[START OF RECORDS TO PROCESS]
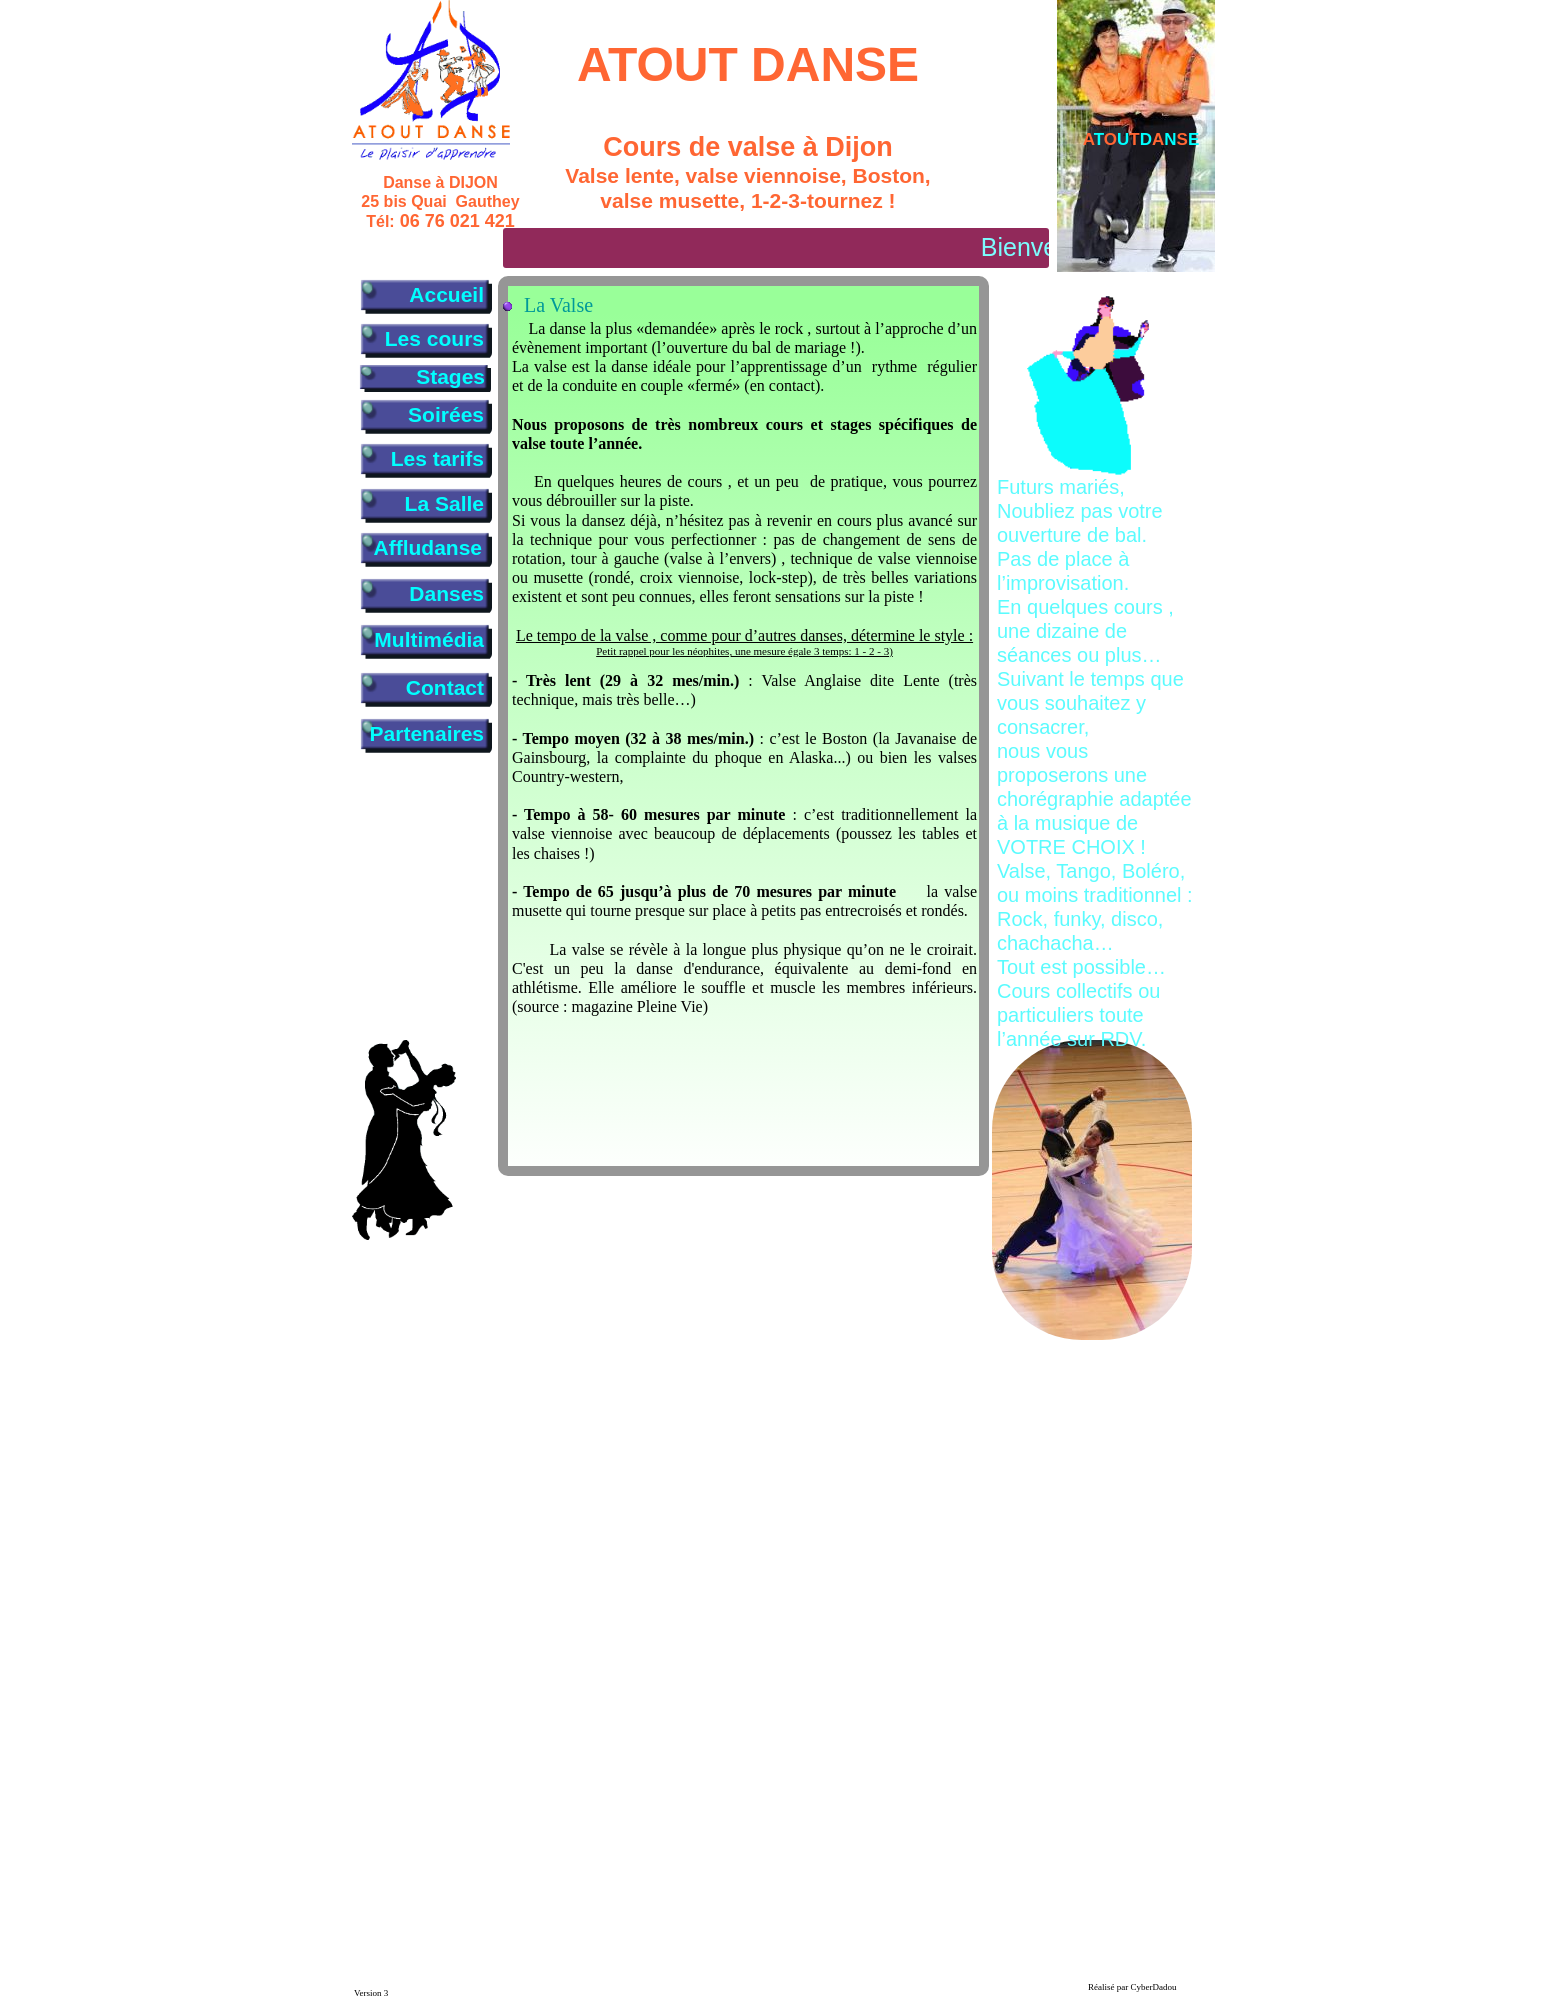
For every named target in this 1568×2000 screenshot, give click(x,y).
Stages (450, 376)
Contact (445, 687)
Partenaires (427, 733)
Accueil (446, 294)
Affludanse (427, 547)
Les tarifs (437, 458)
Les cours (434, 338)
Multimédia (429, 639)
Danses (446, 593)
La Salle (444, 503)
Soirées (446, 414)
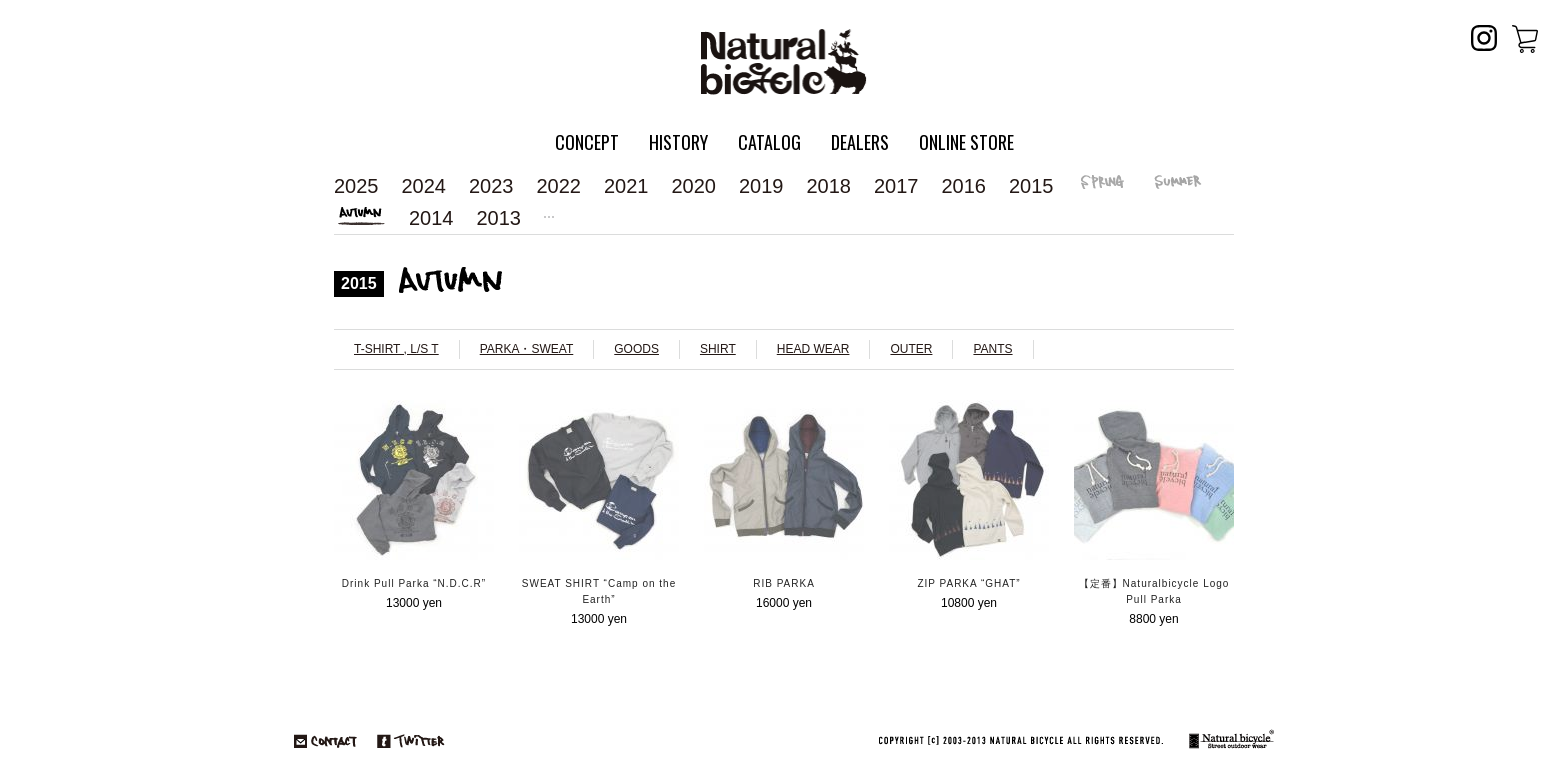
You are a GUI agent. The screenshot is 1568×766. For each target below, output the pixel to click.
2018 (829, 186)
[END OF RECORDS TO PROCESS]
EXERCISE> Pull out each line of the material above that contains the string "screenshot". Treat the match as case-sensitive.

RESULT FOR THIS EXERCISE>
For every named target in this 1568×2000 screenshot, give click(x,y).
You are a GUI agent. The screenshot is 1568×766. For each target below, output the pixel to click.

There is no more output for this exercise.